Die UKW-Abschaltung ist in der Schweiz denn auch ein Politikum. 2017 wurde sie von der damaligen Kommunikationsministerin Doris Leuthard mitverantwortet und in Absprache mit den Schweizer Radioanbietern landesweit für 2023 geplant. Dann ruderte der Bundesrat zurück. Doris Leuthard sagte 2021 in einem Interview mit Roger Schawinski: «Es lohnt sich nicht, wenn die Schweiz einen Alleingang macht.» Die Abschaltung wurde schliesslich nochmals um einige Jahre verschoben.
Nun planen Privatradios ihren vollständigen Ausstieg schrittweise bis 2026, die SRG hat ihren UKW-Betrieb bereits per 31. Dezember 2024 vollständig eingestellt. Sie begründet dies mit Sparmöglichkeiten von jährlich 15 Millionen Franken, und damit, sich mit DAB+ auf eine modernere Technologie zu fokussieren.
Die Schweiz ist mit dem UKW-Ausstieg deutlich schneller dran als ihre Nachbarländer. Deutschland hat keinen landesweiten Plan für eine Abschaltung, als einzelnes Bundesland hat Schleswig-Holstein einen schrittweisen Wechsel bis 2031 angekündigt. In Österreich gibt es noch kein offizielles Abschaltdatum. Schade verweist wieder auf den Wechsel weg von der Mittelwelle ab den fünfziger Jahren. Damals sei die Umstellung zu den Ultrakurzwellen europaweit koordiniert worden. Heute seien sich die europäischen Staaten uneinig, ob eine rasche UKW-Abschaltung eine gute Idee sei, die Vorteile der neuen Verbreitungstechnologie seien weit weniger klar als damals.

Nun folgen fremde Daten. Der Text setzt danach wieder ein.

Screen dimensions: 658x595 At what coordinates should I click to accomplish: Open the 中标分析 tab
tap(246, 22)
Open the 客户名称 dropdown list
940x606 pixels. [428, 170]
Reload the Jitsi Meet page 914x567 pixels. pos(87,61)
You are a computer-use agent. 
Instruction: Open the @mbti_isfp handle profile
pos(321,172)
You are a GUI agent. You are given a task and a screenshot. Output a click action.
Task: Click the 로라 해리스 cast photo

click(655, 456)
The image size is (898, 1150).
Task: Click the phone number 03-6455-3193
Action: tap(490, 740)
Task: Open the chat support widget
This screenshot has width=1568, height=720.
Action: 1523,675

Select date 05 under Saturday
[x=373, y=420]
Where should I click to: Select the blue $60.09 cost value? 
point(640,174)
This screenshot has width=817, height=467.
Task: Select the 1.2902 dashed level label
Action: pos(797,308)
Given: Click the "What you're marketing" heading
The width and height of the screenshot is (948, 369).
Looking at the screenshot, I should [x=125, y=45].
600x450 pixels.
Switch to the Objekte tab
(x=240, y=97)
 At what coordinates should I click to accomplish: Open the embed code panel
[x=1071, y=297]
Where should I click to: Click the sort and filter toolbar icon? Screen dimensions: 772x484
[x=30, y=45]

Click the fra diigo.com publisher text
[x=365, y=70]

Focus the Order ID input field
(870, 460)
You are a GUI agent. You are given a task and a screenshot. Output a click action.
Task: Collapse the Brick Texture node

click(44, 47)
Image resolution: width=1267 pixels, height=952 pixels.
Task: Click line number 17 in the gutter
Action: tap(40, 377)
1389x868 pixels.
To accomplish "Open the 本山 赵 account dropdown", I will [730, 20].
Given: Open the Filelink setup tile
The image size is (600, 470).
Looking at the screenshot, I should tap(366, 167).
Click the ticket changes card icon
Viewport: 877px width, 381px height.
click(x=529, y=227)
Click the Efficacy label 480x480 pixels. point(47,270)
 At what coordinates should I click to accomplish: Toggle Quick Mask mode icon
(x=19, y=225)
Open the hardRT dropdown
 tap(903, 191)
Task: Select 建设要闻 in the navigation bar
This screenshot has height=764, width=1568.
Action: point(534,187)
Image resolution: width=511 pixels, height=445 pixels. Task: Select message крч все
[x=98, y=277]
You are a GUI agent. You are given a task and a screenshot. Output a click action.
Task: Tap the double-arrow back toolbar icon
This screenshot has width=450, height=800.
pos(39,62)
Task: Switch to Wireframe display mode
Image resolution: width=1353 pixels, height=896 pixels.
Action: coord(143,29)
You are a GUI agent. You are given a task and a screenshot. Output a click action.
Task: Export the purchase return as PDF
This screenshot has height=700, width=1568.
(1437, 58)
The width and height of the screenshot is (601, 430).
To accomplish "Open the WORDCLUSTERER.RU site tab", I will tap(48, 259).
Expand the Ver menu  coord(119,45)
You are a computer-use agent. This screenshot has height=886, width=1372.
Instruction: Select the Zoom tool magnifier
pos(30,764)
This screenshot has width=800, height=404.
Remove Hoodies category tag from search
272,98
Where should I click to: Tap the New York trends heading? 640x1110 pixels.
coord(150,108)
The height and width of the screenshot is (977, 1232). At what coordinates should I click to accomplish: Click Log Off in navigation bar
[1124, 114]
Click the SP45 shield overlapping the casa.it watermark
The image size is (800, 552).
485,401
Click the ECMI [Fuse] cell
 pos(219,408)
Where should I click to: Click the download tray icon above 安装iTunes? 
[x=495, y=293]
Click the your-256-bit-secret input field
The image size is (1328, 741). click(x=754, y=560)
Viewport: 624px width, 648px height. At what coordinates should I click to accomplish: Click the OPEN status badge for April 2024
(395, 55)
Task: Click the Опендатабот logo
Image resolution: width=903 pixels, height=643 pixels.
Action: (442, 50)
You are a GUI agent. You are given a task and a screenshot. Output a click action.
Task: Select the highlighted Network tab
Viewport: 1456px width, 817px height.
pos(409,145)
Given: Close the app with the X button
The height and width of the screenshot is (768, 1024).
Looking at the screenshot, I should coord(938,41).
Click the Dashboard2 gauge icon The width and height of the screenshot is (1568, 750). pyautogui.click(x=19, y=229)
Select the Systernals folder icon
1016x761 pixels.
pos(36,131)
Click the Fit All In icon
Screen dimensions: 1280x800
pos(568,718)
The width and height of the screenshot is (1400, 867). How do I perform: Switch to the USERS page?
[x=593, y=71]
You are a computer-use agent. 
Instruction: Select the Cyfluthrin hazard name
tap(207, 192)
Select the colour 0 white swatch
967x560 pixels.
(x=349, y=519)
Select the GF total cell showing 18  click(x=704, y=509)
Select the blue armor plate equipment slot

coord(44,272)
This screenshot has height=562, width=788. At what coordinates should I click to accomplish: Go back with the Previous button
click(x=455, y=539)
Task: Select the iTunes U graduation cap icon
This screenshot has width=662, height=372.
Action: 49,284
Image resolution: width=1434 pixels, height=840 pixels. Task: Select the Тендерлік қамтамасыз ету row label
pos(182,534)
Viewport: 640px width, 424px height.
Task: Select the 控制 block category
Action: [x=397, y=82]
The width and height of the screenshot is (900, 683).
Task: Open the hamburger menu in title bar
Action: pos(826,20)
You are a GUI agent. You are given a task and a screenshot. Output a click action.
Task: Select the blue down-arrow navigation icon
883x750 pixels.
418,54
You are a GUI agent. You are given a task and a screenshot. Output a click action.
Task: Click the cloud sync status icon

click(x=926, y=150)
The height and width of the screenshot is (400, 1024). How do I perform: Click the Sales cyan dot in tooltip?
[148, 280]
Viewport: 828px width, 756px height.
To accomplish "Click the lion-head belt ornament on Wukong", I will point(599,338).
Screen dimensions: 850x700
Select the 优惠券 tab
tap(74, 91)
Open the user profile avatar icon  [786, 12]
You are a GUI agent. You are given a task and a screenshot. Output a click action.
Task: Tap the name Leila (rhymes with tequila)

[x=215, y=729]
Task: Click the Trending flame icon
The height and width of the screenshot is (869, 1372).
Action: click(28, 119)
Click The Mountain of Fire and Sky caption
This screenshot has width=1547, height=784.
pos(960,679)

Zeit für den Abschied vom Faxgerät
Dass sich Technologien im Laufe der Zeit ändern und von neuen abgelöst werden, ist eine Folge des technologischen Fortschritts. Aber im Fall der UKW-Abschaltung hat sich nicht nur die Technologie weiterentwickelt, es hat sich auch das Hörverhalten der Nutzenden verändert. Um die Nachrichten oder den Wetterbericht zu hören, sind sie weder auf UKW- noch auf DAB+-Empfang angewiesen.
Man kann nur mutmassen, welche der grossen technischen Errungenschaften dem technologischen Fortschritt als Nächstes zum Opfer fallen werden. Folgerichtig wären der Fernsehanschluss oder das Festnetztelefon dran. Viele dieser Technologien müssen gar nicht abgeschafft werden, sondern verschwinden schrittweise von selbst – wie zum Beispiel das Faxgerät.
Doch dass es manchmal etwas Druck braucht, um die Nutzer von liebgewonnenen Technologien wegzubringen, zeigt gerade das Beispiel Radio: Obwohl die Mittelwelle in den siebziger Jahren zunehmend störungsanfällig war, blieben viele Personen in der Schweiz ihren alten Radios treu. 1978 erschuf die SRG deshalb ein Fabelwesen namens «UKfee», das durchs ganze Land tourte, um das Radiogerät der Leute von Mittelwelle auf UKW umzustellen.
Einen solchen Aufwand wollte man dieses Mal offenbar nicht betreiben, die Radiohörenden wurden vor vollendete Tatsachen gestellt. Sie haben aber auch mehr Ausweichmöglichkeiten – und wenn es nur das Internet ist.